**Source material**

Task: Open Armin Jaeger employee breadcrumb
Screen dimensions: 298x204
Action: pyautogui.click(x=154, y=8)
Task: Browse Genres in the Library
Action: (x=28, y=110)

**Problem**
Exact reproduction of the listing above is required.

**The answer**
Task: Open Armin Jaeger employee breadcrumb
Screen dimensions: 298x204
Action: pyautogui.click(x=154, y=8)
Task: Browse Genres in the Library
Action: (x=28, y=110)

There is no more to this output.